From 31dc753cb73029f55732f781ec6cda2ea1d4507b Mon Sep 17 00:00:00 2001
From: Wei-Tse Hsu <wehs7661@colorado.edu>
Date: Sat, 26 Aug 2023 02:51:20 -0600
Subject: [PATCH] Improved error handling in run_EEXE.py

---
 ensemble_md/cli/run_EEXE.py | 180 ++++++++++++++++++++----------------
 ensemble_md/ensemble_EXE.py |   2 +-
 2 files changed, 99 insertions(+), 83 deletions(-)

diff --git a/ensemble_md/cli/run_EEXE.py b/ensemble_md/cli/run_EEXE.py
index 66307885..0fb2b1d0 100644
--- a/ensemble_md/cli/run_EEXE.py
+++ b/ensemble_md/cli/run_EEXE.py
@@ -12,12 +12,14 @@
 import time
 import copy
 import shutil
+import traceback
 import argparse
 import numpy as np
 from mpi4py import MPI
 from datetime import datetime
 
 from ensemble_md.utils import utils
+from ensemble_md.utils import gmx_parser
 from ensemble_md.ensemble_EXE import EnsembleEXE
 
 
@@ -134,72 +136,81 @@ def main():
     EEXE.get_ref_dist()
 
     for i in range(start_idx, EEXE.n_iter):
-        if rank == 0:
-            # Step 3: Swap the coordinates
-            # 3-1. For all the replica simulations,
-            #   (1) Find the last sampled state and the corresponding lambda values from the DHDL files.
-            #   (2) Find the final Wang-Landau incrementors and weights from the LOG files.

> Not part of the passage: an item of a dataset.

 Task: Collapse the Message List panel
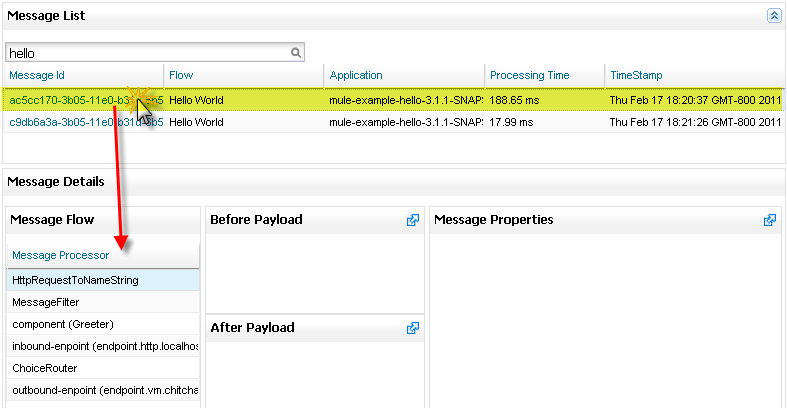tap(773, 16)
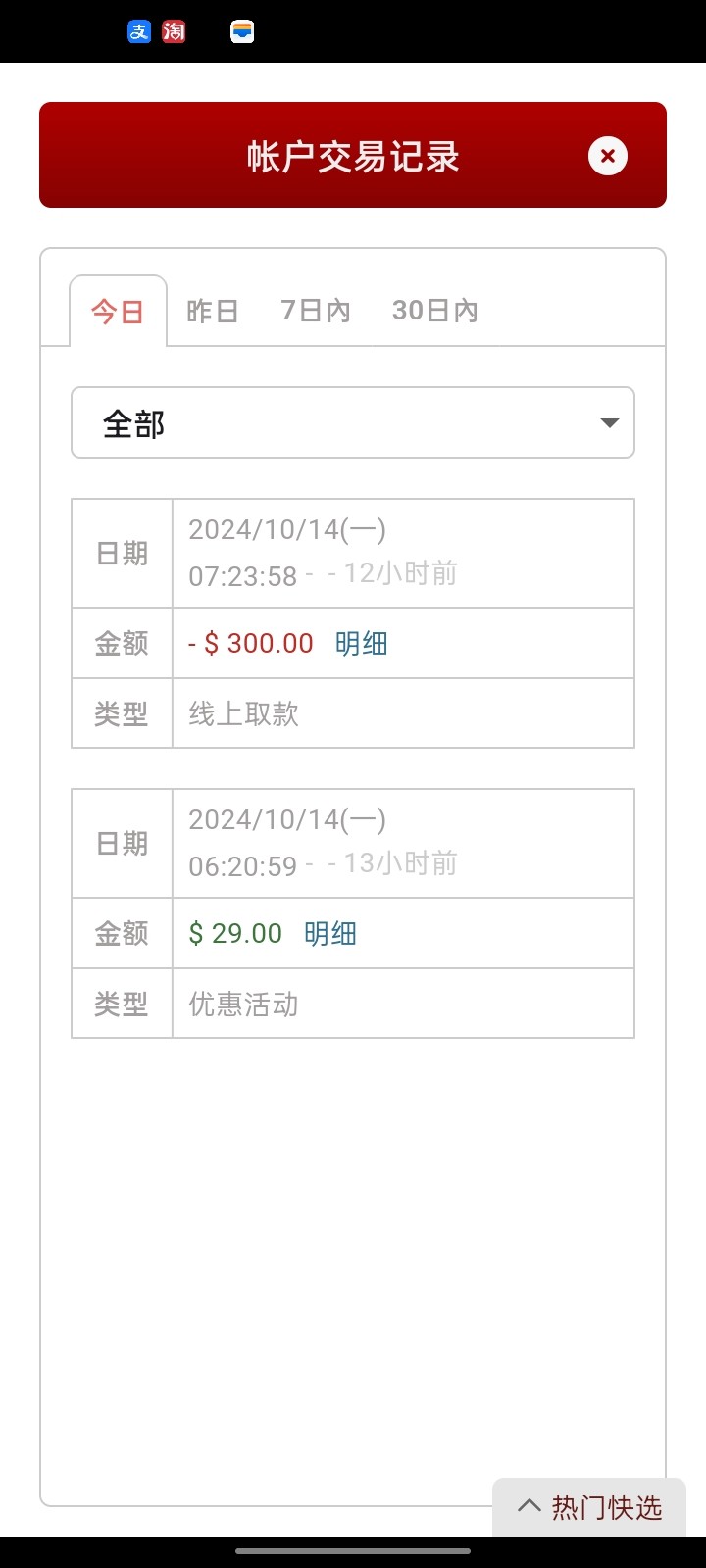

-            dhdl_files = [f'sim_{j}/iteration_{i - 1}/dhdl.xvg' for j in range(EEXE.n_sim)]
-            log_files = [f'sim_{j}/iteration_{i - 1}/md.log' for j in range(EEXE.n_sim)]
-            states_ = EEXE.extract_final_dhdl_info(dhdl_files)
-            wl_delta, weights_, counts = EEXE.extract_final_log_info(log_files)
-            print()
-
-            # 3-2. Identify swappable pairs, propose swap(s), calculate P_acc, and accept/reject swap(s)
-            # Note after `get_swapping_pattern`, `states_` and `weights_` won't be necessarily
-            # since they are updated by `get_swapping_pattern`. (Even if the function does not explicitly
-            # returns `states_` and `weights_`, `states_` and `weights_` can still be different after
-            # the use of the function.) Therefore, here we create copyes for `states_` and `weights_`
-            # before the use of `get_swapping_pattern`, so we can use them in `histogram_correction`,
-            # `combine_weights` and `update_MDP`.
-            states = copy.deepcopy(states_)
-            weights = copy.deepcopy(weights_)
-            swap_pattern, swap_list = EEXE.get_swapping_pattern(dhdl_files, states_, weights_)  # swap_list will only be used for modify_coords  # noqa: E501
-
-            # 3-3. Calculate the weights averaged since the last update of the Wang-Landau incrementor.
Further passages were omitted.